▶ [Work instruction]: Output every line from the beginning of the records through the line that contains "Screen dimensions: 834x428", exactly as it appears.

====== Data shown

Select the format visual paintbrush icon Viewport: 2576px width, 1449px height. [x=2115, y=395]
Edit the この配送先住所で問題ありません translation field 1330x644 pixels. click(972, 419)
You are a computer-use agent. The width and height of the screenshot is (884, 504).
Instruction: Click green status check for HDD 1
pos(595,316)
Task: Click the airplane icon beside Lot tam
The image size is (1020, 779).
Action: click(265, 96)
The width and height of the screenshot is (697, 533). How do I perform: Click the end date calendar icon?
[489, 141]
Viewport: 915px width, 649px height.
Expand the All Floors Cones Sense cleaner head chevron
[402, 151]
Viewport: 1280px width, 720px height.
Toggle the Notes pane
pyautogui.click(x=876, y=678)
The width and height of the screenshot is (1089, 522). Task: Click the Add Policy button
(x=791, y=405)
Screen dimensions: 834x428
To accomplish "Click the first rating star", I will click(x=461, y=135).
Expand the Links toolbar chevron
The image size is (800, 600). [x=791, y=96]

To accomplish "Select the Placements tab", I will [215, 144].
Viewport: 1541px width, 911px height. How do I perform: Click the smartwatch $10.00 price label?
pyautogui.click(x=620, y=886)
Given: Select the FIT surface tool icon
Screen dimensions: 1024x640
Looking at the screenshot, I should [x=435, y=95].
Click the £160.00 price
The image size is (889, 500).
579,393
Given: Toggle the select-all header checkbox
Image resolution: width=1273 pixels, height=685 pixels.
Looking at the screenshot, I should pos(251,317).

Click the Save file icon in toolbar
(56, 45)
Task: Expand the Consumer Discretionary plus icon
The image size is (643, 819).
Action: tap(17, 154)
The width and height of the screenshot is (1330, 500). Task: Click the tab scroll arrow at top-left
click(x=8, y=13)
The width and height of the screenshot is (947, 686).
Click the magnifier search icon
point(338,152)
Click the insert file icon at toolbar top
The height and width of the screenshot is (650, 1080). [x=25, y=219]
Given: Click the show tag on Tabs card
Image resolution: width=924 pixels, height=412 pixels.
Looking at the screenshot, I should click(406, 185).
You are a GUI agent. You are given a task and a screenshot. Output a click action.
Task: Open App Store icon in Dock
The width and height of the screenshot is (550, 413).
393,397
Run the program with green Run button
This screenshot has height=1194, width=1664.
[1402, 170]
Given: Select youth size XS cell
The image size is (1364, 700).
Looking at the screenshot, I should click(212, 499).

============

▶ [Written answer]:
Select the format visual paintbrush icon Viewport: 2576px width, 1449px height. [x=2115, y=395]
Edit the この配送先住所で問題ありません translation field 1330x644 pixels. click(972, 419)
You are a computer-use agent. The width and height of the screenshot is (884, 504).
Instruction: Click green status check for HDD 1
pos(595,316)
Task: Click the airplane icon beside Lot tam
The image size is (1020, 779).
Action: click(265, 96)
The width and height of the screenshot is (697, 533). How do I perform: Click the end date calendar icon?
[489, 141]
Viewport: 915px width, 649px height.
Expand the All Floors Cones Sense cleaner head chevron
[402, 151]
Viewport: 1280px width, 720px height.
Toggle the Notes pane
pyautogui.click(x=876, y=678)
The width and height of the screenshot is (1089, 522). Task: Click the Add Policy button
(x=791, y=405)
Screen dimensions: 834x428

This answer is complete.